Bloodstream Infection in Children With Epidermolysis Bullosa
- PMID: 36795569
- DOI: 10.1097/INF.0000000000003871
Bloodstream Infection in Children With Epidermolysis Bullosa
Abstract
Background: Epidermolysis bullosa (EB) is frequently complicated by skin infection, which can lead to bacteremia. However, bloodstream infections (BSI) in patients with EB have not been well described.
Methods: Retrospective study of BSI in children 0-18 years with EB from a national reference unit in Spain, in 2015-2020.
Results: Among 126 children with EB, we identified 37 BSI episodes in 15 patients (14 recessive dystrophic EB, 1 junctional EB). The most frequent microorganisms were Pseudomonas aeruginosa (n = 12) and Staphylococcus aureus (n = 11). Five P. aeruginosa isolates were ceftazidime-resistant (42%), 4 of which were also resistant to meropenem and quinolones (33%). As for S. aureus , 4 (36%) were methicillin-resistant and 3 (27%) clindamycin-resistant. In 25 (68%) BSI episodes skin cultures had been performed in the previous 2 months. The most frequent isolates were also P. aeruginosa (n = 15) and S. aureus (n = 11). In 13 cases (52%), smear and blood cultures grew the same microorganism, with the same antimicrobial resistance pattern in 9 isolates. Twelve patients (10%) died during follow-up (9 RDEB and 3 JEB). BSI was the cause of death in 1 case. In patients with severe RDEB, a history of BSI was associated with higher mortality (OR 6.1, 95% CI: 1.33-27.83, P = 0.0197).

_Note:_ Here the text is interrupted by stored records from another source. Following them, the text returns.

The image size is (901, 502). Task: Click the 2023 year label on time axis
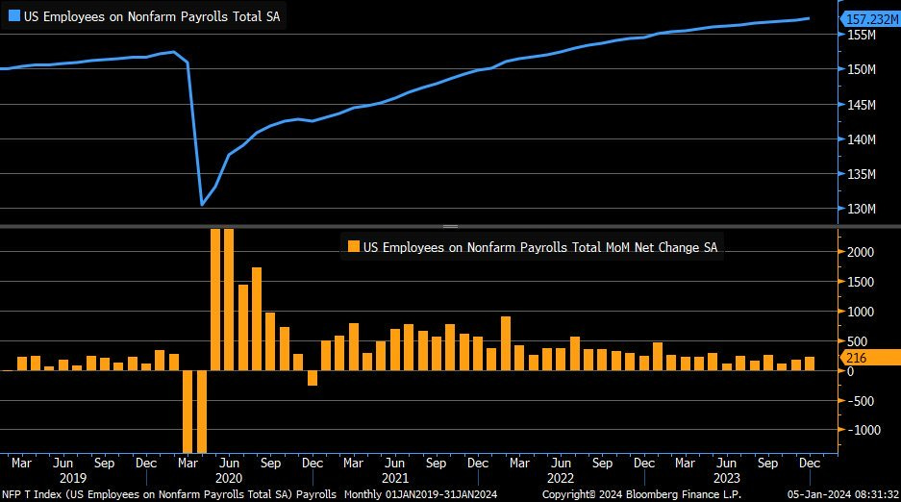(726, 477)
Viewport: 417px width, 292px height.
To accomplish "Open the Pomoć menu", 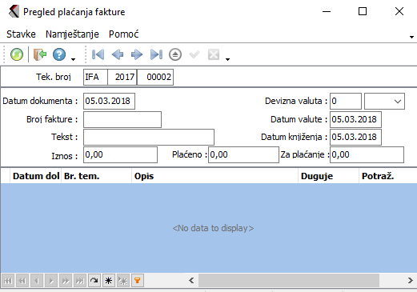I will [123, 34].
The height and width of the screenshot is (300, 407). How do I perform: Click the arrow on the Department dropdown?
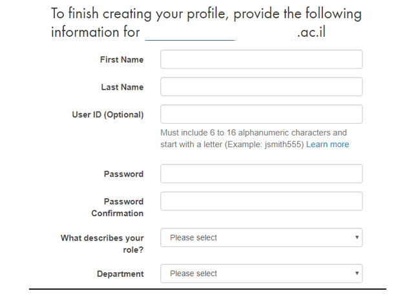[x=357, y=274]
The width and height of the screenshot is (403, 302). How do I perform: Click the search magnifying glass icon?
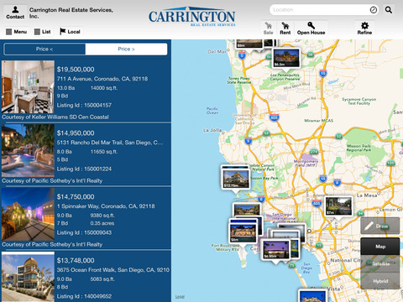(389, 10)
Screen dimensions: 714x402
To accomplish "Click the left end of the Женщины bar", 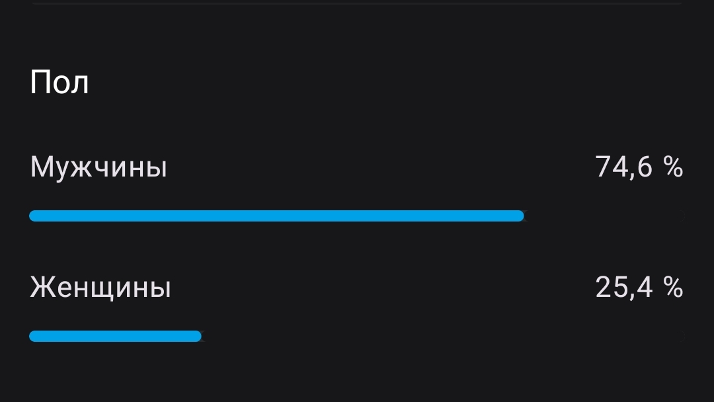I will pyautogui.click(x=34, y=336).
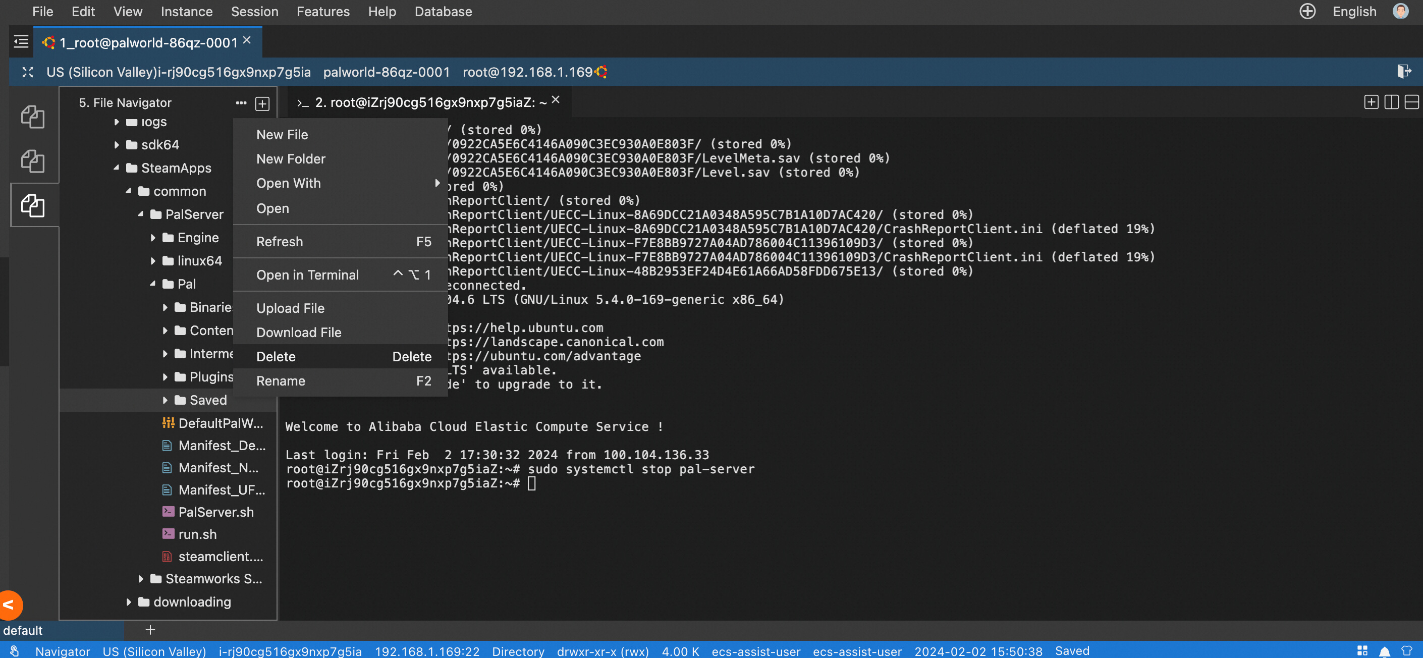
Task: Split the terminal into horizontal rows
Action: coord(1411,102)
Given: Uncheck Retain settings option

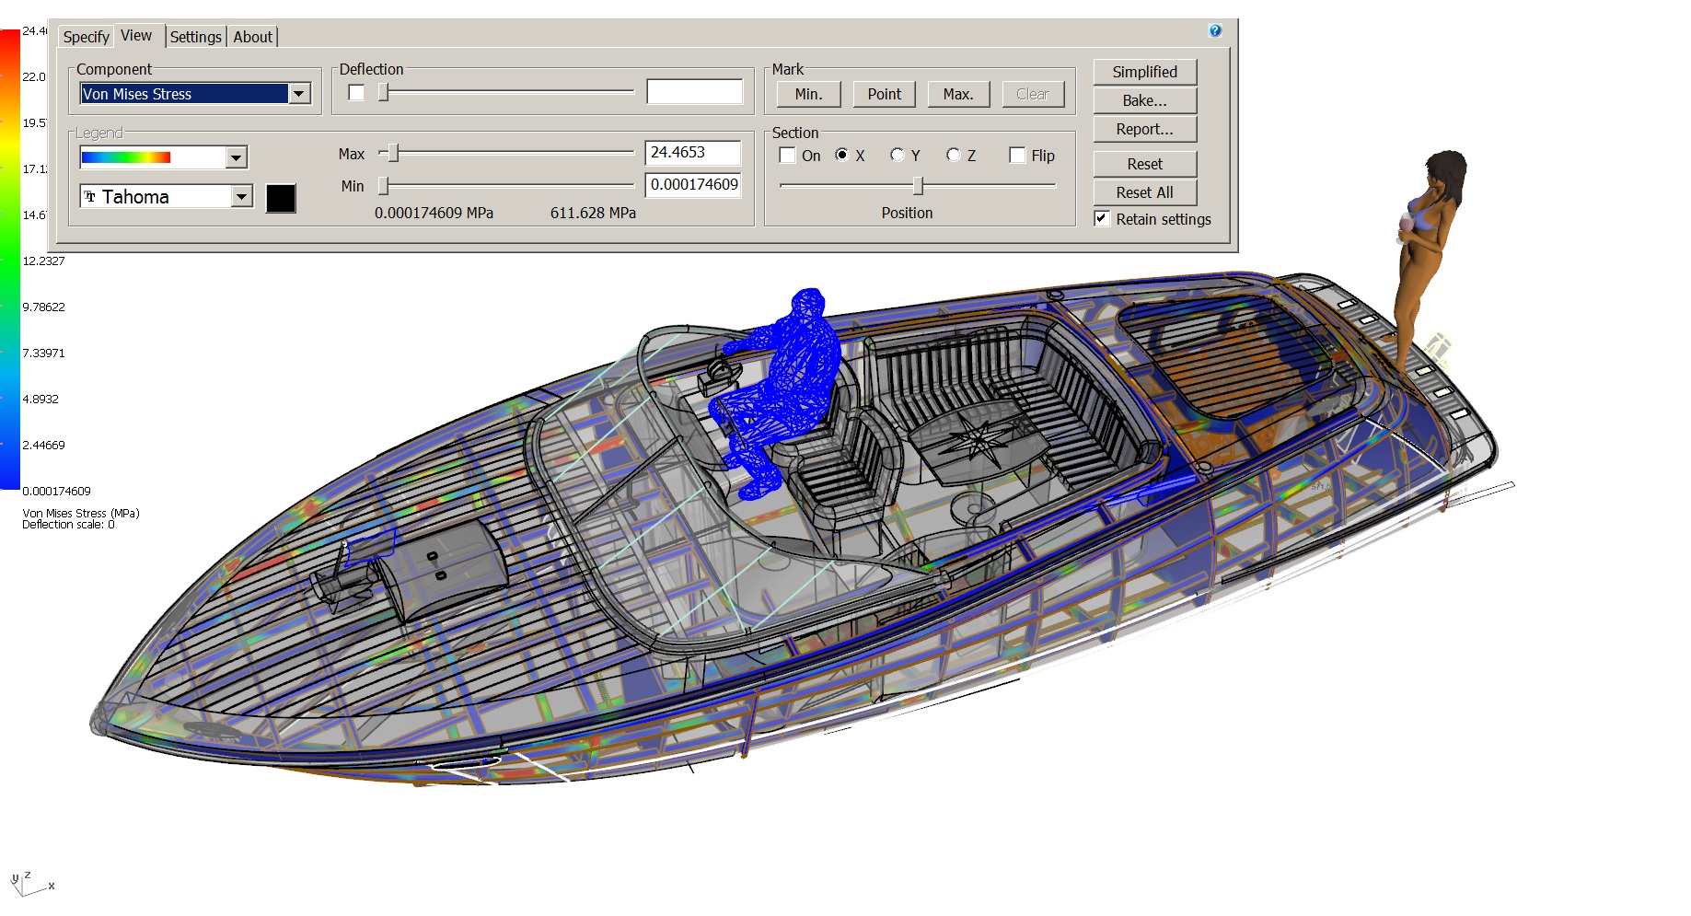Looking at the screenshot, I should click(x=1102, y=219).
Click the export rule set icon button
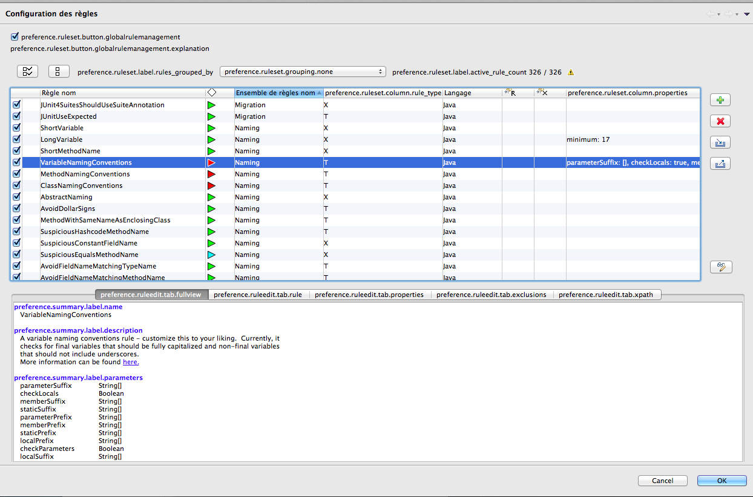The height and width of the screenshot is (497, 753). point(720,164)
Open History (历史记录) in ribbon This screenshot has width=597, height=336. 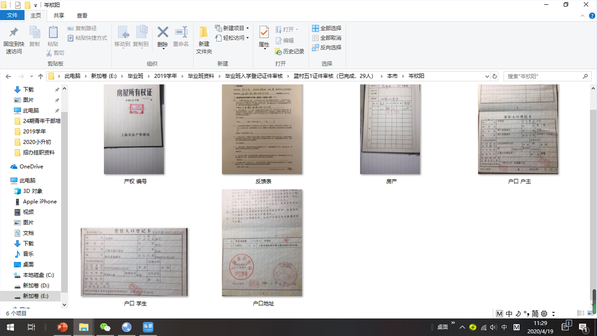coord(290,51)
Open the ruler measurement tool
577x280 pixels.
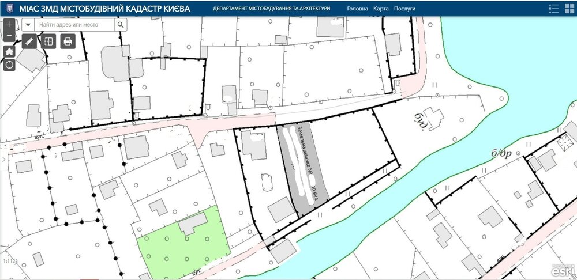[29, 41]
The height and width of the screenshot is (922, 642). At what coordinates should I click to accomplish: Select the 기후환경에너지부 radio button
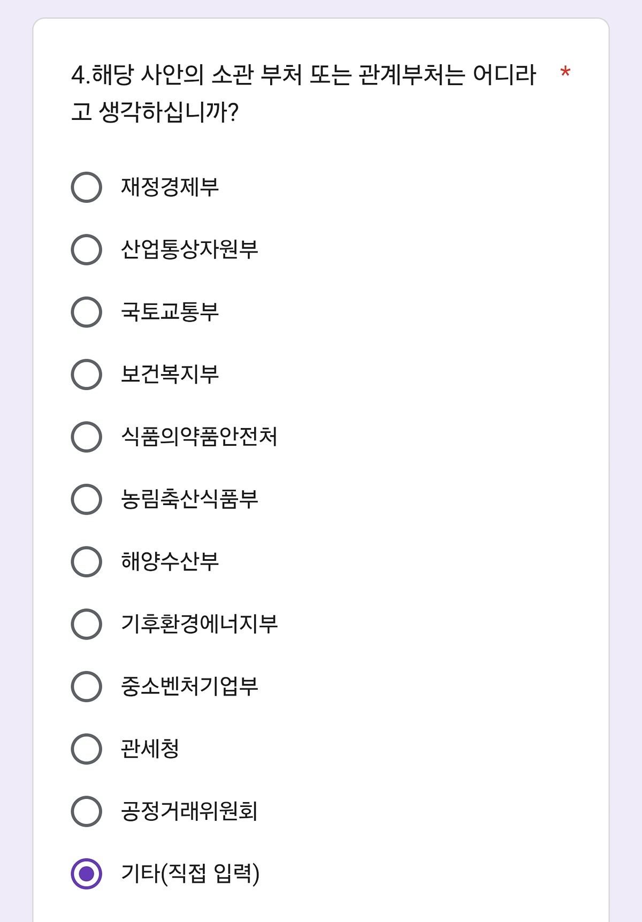coord(86,624)
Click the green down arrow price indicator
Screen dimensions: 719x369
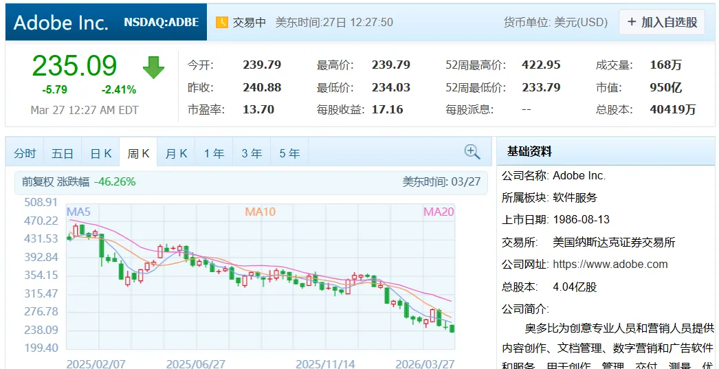point(153,68)
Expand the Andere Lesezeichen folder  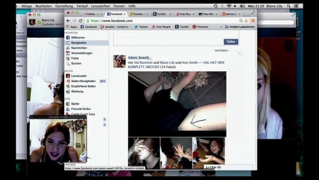point(240,27)
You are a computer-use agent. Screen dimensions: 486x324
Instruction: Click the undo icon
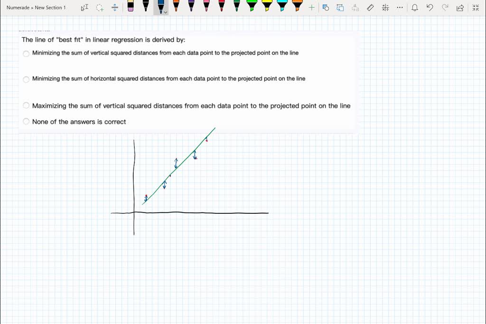(x=430, y=8)
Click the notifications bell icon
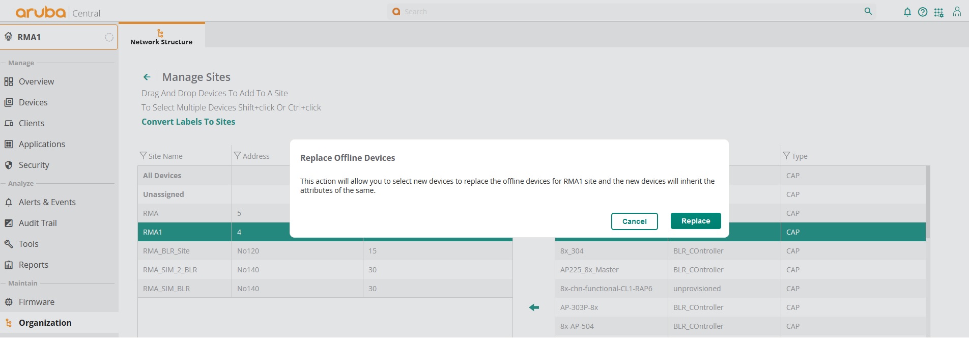The image size is (969, 339). coord(907,12)
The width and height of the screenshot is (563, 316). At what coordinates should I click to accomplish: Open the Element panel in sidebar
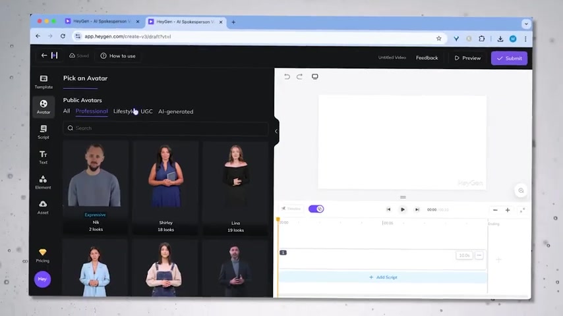pyautogui.click(x=43, y=182)
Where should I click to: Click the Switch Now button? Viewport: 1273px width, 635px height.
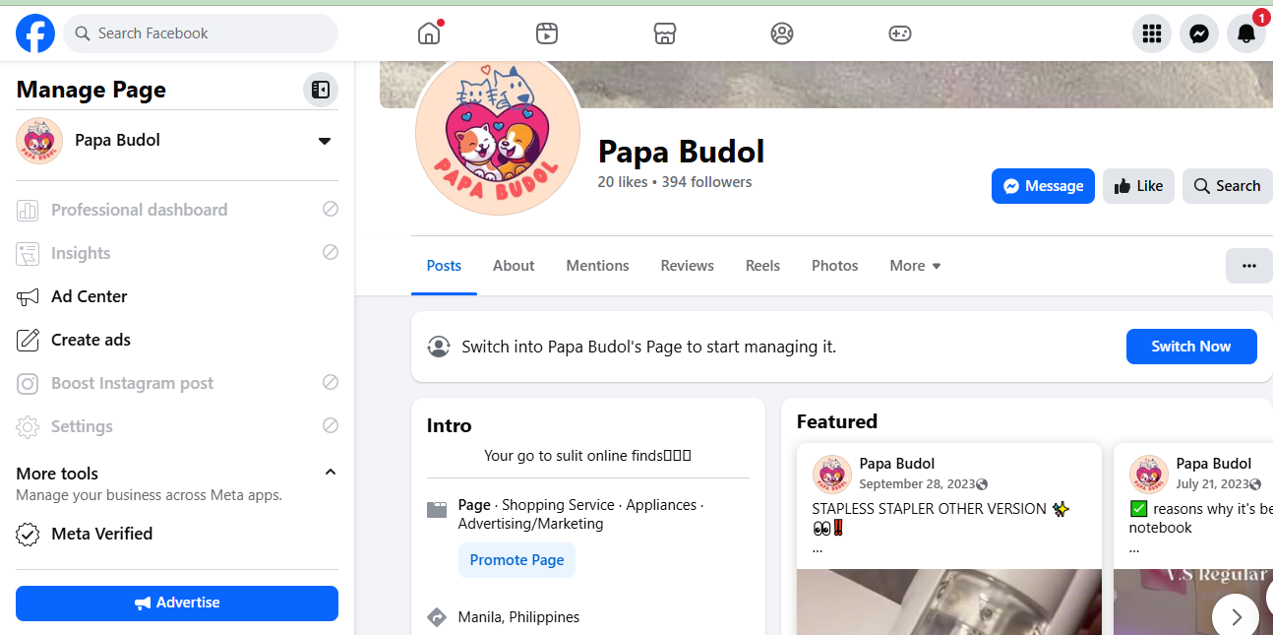(1191, 347)
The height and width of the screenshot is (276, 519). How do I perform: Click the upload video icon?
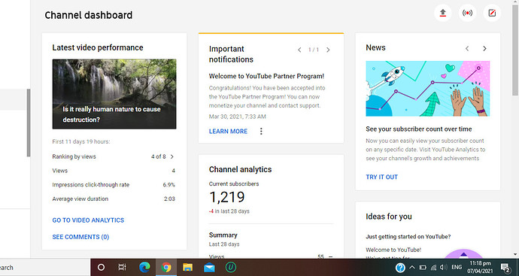(442, 14)
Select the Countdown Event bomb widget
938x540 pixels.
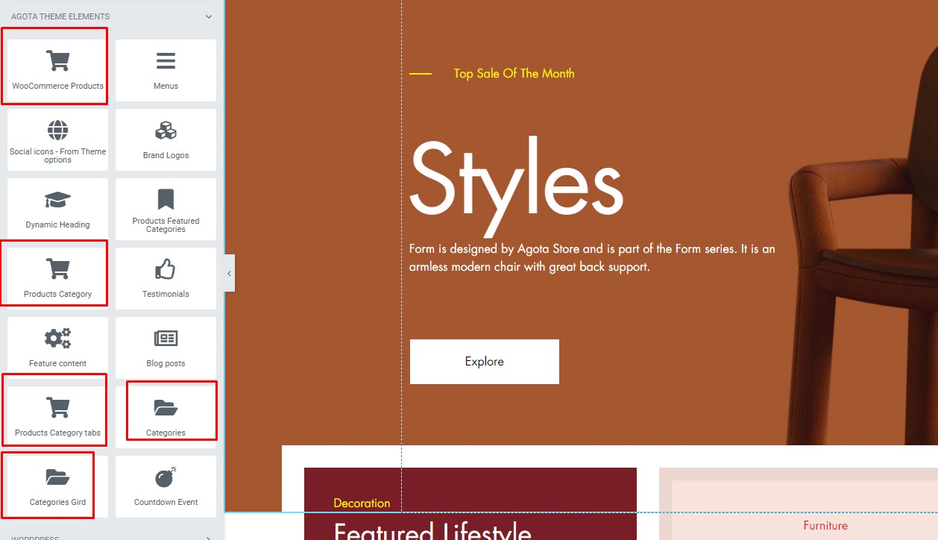[166, 486]
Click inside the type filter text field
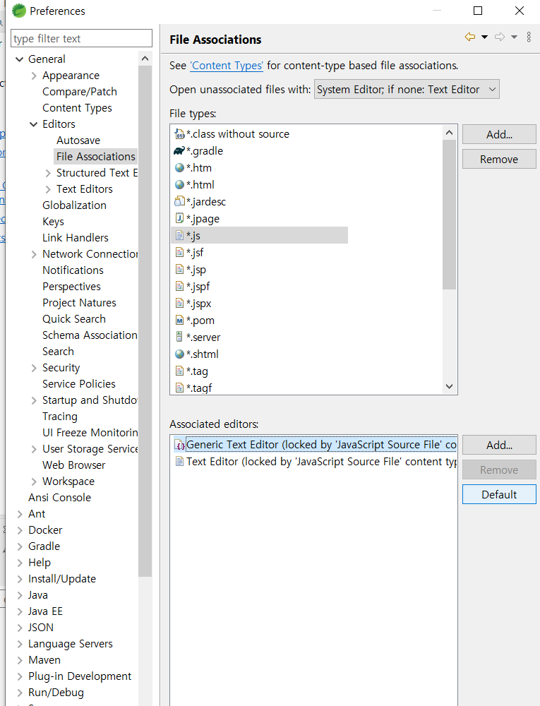Image resolution: width=540 pixels, height=706 pixels. pos(81,39)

Conclusions: BSI is an important cause of morbidity in children with severe forms of EB. The most frequent microorganisms are P. aeruginosa and S. aureus , with high rates of antimicrobial resistance. Skin cultures can help guide treatment decisions in patients with EB and sepsis.
Copyright © 2023 Wolters Kluwer Health, Inc. All rights reserved.
Conflict of interest statement
The authors have no conflicts of interest to disclose.